Schitt's Creek's La Belle Maison Mansion Just Hit the Market

You can practically hear Alexis shrieking "David!" inside this mansion.
You can practically hear Alexis shrieking "David!" inside this mansion. | Property Vision Media

Before the Rose family tumbled from the top of the financial food chain and landed in Schitt’s Creek, they basked in the comfort of a lavish manor whose filming location was a 24,000-square-foot mansion in Toronto’s ritzy St. Andrew-Windfields neighborhood.

With 14 bedrooms, 16 bathrooms, a movie theater, a pool, and a garden filled with fountains and sculptures, the four-story estate might as well bear a sign that reads “Extremely rich people live here.” Right now, however, nobody does. As TopTenRealEstateDeals.com reports, the mansion, named “La Belle Maison,” is currently on the market for 21.888 million Canadian dollars, or nearly 17.7 million U.S. dollars.

Classy!
Classy! | Property Vision Media

Though constructed in 2012, La Belle Maison is meant to evoke the spirit of 17th-century France. Inside its wrought-iron front gates is a banquet hall that can accommodate some 150 partygoers; a foyer plastered with stained glass and Sistine Chapel-like frescoes; and both a marble staircase and a marble fireplace. There are also plenty of contemporary amenities, including a kitchen fit for a professional chef, an elevator, an aquarium, and a heated driveway big enough for more than a dozen vehicles.

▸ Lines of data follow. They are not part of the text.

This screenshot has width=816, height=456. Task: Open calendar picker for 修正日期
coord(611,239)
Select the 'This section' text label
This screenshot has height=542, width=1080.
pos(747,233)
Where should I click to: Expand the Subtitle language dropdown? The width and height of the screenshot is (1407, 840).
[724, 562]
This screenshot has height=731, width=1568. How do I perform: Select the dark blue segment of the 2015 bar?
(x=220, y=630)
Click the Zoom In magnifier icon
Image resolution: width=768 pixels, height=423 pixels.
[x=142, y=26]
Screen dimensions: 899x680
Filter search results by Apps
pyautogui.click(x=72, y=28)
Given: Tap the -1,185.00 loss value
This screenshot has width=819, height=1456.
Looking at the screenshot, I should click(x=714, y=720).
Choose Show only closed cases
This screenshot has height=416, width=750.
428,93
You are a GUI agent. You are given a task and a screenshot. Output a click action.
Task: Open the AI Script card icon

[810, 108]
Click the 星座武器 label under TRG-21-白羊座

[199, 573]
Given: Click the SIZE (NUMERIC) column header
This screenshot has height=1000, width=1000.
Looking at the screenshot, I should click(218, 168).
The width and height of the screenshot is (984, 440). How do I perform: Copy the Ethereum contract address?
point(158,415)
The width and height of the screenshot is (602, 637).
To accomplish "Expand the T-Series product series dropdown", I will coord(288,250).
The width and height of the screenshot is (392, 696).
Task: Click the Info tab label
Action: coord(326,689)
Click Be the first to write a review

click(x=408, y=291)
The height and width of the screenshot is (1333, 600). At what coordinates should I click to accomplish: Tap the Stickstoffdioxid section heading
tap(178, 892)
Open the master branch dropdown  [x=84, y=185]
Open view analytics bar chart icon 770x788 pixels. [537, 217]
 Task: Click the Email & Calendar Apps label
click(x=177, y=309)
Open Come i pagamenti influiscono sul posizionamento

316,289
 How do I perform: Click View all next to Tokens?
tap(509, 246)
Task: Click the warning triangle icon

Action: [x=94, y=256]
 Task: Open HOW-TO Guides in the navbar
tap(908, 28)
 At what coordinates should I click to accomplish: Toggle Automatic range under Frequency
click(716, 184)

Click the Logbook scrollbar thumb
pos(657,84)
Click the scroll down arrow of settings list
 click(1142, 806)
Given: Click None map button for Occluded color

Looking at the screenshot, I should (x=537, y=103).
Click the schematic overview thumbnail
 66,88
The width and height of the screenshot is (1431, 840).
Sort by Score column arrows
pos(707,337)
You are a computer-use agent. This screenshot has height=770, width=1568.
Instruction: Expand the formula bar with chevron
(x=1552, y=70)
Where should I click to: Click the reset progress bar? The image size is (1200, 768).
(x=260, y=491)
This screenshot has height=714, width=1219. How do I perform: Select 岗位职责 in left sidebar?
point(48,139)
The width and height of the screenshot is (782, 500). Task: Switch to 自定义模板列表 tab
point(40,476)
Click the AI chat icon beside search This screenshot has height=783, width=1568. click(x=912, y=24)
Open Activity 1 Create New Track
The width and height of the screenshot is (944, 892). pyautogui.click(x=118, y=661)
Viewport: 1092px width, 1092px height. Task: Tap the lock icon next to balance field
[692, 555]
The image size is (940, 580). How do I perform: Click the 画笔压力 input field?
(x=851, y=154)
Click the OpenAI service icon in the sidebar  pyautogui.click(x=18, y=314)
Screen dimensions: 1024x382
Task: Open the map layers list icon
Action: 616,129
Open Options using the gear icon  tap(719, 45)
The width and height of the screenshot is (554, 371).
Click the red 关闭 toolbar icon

“The property is very unique because it has this artisan, authentic European esthetic but meets 21st-century modern home,” Daniel Milstein, an Aaron Kirman Group realtor working to promote the estate to U.S. buyers, told the Toronto Star. “It incorporates a true European palace property in a contemporary setting in the city.”

Room to stage a production of Cabaret.
Room to stage a production of Cabaret. | Property Vision Media

As of October 21, according to Milstein, nobody had actually made an offer on the property. If you want to toss your hat in the ring, maybe double-check to make sure your business manager isn’t secretly swindling you out of your fortune first.